→ INPUT DATA:
====

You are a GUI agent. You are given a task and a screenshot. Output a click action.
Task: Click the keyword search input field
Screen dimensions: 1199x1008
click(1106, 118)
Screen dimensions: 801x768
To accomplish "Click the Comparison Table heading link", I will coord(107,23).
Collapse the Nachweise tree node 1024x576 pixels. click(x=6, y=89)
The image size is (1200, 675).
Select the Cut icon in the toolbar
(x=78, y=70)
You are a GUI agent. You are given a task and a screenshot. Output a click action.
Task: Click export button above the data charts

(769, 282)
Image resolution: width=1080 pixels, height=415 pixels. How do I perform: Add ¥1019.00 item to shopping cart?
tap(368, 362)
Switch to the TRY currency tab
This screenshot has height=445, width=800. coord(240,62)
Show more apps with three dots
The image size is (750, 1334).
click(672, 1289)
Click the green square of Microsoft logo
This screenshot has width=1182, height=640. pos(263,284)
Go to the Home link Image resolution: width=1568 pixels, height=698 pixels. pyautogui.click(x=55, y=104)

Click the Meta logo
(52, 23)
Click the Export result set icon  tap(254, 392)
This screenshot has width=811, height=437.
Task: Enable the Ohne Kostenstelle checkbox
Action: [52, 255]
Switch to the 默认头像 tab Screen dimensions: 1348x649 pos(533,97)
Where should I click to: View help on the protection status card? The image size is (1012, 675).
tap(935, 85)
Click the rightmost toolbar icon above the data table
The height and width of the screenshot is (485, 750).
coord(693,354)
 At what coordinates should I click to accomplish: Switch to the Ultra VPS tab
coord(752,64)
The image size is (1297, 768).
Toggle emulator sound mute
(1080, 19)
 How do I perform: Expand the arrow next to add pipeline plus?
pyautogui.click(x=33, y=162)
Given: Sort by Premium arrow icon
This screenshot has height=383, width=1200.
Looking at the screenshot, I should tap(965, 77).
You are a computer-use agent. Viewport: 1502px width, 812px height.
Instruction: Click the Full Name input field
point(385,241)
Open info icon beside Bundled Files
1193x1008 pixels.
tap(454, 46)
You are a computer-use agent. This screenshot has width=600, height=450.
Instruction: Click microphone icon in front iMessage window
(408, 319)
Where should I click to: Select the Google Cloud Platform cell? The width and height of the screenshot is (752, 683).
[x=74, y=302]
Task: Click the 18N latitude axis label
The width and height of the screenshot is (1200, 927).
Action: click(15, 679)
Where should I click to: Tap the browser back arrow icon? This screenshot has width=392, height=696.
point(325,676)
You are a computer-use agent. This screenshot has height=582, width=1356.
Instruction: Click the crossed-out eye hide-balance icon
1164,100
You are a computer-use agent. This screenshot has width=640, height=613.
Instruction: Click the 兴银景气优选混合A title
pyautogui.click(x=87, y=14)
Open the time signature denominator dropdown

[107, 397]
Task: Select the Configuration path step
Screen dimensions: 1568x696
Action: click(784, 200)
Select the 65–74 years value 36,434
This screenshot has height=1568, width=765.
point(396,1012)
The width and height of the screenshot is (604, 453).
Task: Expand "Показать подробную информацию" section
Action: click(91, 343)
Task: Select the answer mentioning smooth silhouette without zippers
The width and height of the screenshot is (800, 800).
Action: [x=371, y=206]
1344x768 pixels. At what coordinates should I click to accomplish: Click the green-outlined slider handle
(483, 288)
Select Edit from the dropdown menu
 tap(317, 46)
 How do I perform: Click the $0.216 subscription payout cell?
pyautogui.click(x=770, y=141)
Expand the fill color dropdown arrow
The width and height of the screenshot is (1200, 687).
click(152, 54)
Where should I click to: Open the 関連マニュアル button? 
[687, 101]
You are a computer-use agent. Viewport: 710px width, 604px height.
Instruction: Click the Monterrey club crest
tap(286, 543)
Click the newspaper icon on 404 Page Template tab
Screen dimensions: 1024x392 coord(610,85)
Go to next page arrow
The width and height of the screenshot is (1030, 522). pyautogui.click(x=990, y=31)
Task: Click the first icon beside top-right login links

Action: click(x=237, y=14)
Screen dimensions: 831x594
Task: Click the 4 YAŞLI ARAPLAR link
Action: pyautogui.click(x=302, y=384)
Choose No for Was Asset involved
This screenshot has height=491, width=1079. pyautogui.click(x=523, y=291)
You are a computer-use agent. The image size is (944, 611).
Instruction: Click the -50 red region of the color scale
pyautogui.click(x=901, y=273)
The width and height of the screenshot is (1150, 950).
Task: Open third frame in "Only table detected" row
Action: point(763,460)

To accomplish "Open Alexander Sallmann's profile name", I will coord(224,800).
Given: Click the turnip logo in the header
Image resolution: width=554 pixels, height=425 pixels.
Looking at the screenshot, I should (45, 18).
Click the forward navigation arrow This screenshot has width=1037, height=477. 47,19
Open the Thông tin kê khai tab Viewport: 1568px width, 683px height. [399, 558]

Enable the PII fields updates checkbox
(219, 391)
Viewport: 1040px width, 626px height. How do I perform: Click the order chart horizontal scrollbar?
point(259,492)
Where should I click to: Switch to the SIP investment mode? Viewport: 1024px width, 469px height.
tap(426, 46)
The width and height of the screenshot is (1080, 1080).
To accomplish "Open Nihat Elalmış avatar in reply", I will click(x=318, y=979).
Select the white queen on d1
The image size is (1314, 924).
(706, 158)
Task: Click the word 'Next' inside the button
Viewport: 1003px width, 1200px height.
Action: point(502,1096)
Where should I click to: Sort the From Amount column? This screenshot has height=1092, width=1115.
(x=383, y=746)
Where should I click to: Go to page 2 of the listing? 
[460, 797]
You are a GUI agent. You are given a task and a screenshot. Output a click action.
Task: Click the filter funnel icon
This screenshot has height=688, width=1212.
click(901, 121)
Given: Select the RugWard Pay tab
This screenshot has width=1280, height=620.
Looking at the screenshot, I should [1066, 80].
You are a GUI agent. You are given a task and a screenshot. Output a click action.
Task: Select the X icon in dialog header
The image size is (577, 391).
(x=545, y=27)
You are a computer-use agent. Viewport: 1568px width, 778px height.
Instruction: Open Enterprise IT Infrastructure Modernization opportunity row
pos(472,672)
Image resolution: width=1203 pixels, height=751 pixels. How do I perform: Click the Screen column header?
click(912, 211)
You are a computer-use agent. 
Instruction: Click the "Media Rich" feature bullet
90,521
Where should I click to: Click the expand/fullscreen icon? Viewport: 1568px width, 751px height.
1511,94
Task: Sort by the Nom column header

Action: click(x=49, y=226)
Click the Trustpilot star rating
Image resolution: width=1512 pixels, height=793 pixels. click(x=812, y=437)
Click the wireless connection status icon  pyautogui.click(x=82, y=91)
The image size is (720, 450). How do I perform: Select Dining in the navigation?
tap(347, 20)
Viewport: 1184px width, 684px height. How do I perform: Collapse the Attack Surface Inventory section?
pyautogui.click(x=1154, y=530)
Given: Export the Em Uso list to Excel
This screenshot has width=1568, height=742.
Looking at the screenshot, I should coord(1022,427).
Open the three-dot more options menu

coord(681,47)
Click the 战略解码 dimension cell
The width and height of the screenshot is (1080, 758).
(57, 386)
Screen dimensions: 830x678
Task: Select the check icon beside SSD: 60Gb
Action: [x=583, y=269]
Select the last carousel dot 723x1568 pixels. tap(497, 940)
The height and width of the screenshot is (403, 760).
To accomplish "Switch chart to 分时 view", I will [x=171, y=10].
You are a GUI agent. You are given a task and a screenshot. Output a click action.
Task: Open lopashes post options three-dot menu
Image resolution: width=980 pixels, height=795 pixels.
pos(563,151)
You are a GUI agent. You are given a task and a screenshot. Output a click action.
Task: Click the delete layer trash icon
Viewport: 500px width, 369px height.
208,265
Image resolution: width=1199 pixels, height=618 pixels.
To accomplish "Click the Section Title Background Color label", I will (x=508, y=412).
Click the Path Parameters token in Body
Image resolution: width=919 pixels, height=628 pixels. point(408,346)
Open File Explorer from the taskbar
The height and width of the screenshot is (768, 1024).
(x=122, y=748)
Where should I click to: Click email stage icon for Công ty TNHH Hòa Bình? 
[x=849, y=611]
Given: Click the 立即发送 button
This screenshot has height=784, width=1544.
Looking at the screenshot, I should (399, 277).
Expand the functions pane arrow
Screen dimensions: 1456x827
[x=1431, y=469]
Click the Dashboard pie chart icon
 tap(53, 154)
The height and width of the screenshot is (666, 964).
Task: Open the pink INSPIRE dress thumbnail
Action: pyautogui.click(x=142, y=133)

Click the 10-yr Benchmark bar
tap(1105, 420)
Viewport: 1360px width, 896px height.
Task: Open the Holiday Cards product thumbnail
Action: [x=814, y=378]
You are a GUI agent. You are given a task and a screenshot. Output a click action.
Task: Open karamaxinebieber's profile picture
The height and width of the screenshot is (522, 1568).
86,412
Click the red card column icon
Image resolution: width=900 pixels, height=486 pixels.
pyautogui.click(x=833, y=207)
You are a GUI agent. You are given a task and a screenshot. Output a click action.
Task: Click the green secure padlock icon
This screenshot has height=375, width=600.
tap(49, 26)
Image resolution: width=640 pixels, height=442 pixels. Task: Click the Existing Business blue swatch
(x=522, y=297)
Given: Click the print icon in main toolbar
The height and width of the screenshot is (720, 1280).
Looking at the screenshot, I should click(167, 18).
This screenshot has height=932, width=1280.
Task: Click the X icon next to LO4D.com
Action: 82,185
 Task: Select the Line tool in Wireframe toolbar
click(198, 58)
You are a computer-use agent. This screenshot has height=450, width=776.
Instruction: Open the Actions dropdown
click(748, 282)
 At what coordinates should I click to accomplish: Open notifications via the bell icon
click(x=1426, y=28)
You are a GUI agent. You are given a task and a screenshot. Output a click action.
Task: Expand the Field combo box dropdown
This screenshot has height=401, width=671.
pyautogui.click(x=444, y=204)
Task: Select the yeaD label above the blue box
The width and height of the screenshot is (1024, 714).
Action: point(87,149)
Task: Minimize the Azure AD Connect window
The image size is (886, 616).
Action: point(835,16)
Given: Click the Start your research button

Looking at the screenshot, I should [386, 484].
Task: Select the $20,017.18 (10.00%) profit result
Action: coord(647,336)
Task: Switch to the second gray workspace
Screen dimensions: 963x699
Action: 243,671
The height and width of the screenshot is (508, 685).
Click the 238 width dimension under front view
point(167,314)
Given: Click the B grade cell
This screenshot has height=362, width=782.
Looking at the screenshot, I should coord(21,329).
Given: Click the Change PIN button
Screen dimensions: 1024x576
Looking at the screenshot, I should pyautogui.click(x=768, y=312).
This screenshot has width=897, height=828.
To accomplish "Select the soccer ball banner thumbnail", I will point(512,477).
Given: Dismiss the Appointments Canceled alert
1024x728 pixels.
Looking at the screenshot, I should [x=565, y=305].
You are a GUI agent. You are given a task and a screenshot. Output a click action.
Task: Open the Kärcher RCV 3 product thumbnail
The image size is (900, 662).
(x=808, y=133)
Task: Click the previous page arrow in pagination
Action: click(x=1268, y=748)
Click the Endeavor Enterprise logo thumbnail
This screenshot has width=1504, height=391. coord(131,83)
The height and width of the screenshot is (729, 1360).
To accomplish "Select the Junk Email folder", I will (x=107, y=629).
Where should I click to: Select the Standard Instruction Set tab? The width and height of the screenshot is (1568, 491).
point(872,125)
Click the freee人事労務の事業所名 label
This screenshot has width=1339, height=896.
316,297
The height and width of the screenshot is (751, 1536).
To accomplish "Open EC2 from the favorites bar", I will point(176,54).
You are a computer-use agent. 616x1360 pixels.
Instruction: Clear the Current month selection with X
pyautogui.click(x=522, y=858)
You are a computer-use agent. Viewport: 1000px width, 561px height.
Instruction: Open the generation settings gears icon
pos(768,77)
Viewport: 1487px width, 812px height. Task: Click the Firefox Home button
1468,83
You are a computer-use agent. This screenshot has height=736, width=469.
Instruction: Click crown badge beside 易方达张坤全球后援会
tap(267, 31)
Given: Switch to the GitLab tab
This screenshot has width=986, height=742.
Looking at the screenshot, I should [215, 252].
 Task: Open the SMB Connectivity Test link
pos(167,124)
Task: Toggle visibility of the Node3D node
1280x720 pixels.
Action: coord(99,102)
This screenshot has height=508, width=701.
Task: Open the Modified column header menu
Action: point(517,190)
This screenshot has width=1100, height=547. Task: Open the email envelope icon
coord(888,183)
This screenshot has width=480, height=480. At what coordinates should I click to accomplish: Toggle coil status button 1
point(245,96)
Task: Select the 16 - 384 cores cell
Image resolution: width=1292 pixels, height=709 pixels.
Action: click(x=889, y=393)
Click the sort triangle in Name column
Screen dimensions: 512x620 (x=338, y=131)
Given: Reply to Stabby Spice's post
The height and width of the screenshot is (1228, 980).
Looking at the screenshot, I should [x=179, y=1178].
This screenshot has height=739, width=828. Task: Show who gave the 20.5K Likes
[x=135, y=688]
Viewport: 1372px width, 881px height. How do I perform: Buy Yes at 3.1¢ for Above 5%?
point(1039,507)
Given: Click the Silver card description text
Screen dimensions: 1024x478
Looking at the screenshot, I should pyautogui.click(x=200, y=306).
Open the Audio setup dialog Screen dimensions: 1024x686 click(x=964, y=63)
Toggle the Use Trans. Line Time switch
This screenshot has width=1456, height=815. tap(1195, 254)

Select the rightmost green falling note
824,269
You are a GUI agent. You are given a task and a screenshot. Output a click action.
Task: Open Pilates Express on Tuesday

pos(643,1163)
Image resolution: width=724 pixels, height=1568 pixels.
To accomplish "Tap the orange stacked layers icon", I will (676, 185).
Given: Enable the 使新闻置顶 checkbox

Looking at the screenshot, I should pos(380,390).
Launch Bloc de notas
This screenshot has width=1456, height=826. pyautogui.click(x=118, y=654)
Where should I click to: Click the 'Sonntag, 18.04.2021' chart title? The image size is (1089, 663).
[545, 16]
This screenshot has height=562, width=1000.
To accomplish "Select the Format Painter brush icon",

====

→ TASK GOAL: Of the lines above, retype only those from the line containing "This screenshot has width=1280, height=620." through the line containing "You are a computer-use agent. Viewport: 1568px", including both, exactly.

→ PROBLEM SOLUTION:
This screenshot has width=1280, height=620.
Looking at the screenshot, I should [1066, 80].
You are a GUI agent. You are given a task and a screenshot. Output a click action.
Task: Select the X icon in dialog header
The image size is (577, 391).
(x=545, y=27)
You are a computer-use agent. Viewport: 1568px width, 778px height.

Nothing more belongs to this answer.